Quels sont les atouts et les perspectives de la classe d’actifs à court et moyen terme ?
Bastien Rapoport
A court terme, la principale question pour la classe d’actifs concerne la rotation sectorielle sur les marchés actions. Cette rotation sera-t-elle plus marquée ? Nous pensons que la dynamique du marché primaire et la réactivité des sociétés pour émettre des convertibles permettront toujours d’avoir un large choix pour pouvoir piloter nos portefeuilles en fonction des stratégies et de nos convictions en matière de secteurs, de styles et de qualité de crédit.
Brice Perin
Les perspectives de reprise économique sont, à moyen terme, un facteur de soutien pour les actions sous-jacentes.

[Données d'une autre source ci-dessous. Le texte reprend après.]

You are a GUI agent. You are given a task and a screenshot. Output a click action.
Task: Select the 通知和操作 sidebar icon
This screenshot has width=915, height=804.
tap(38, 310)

La richesse du gisement permet également d’exploiter des phases de volatilité et de rotation, particulièrement sur le secteur de la « recovery » ou des technologiques, en fonction des valorisations et des flux. Globalement, l’environnement actuel et la convexité naturelle des convertibles nous rendent très confiants sur les perspectives de la classe d’actifs.
Nicolas Schrameck
Toutes les raisons qui expliquent le bon parcours des convertibles en 2020 sont encore valables aujourd’hui : la convexité grâce au marché primaire et donc l’asymétrie de la classe d’actifs, la diversité des émetteurs, etc. Au-delà de ces atouts, il faut aussi rappeler que les obligations ne jouent plus leur rôle de protection dans les portefeuilles, et que les allocataires ont besoin d’avoir des classes d’actifs asymétriques et de la protection à travers des profils d’option comme nous en avons avec les obligations convertibles. Nous avons toutes les raisons de penser que la demande pour la classe d’actifs va rester forte.
Arnaud Brillois
Le marché primaire va rester très actif, d’un niveau comparable à celui de 2020, voire plus dynamique encore sur la seconde partie de l’année. La structure actuelle du gisement est un atout important, avec sa composante croissance et sa composante « recovery ». Une approche globale permet notamment de jouer la recovery en Europe et aux Etats-Unis. La fin des confinements et le désir des gens de recommencer à vivre normalement et à voyager vont créer des rotations et encore quelques mouvements de marché. Nous pensons que les entreprises qui ont connu un vrai changement de comportement des consommateurs vont continuer à surperformer. D’un autre côté, les sociétés américaines en recovery ont également bien performé, certaines n’ayant pas encore retrouvé leurs niveaux d’activité ont des niveaux de valorisation très proches de ceux d’avant la crise. C’est ce qui est également en train de se passer en Europe. La corrélation négative entre la croissance et la « deep value » va progressivement s’estomper, peut-être même avec un fort retour des investisseurs sur la partie « recovery ». Nous sommes donc très positifs sur la classe d’actifs : sa structure sectorielle et la gestion active que l’on peut y appliquer nous permettront d’avoir encore une bonne année.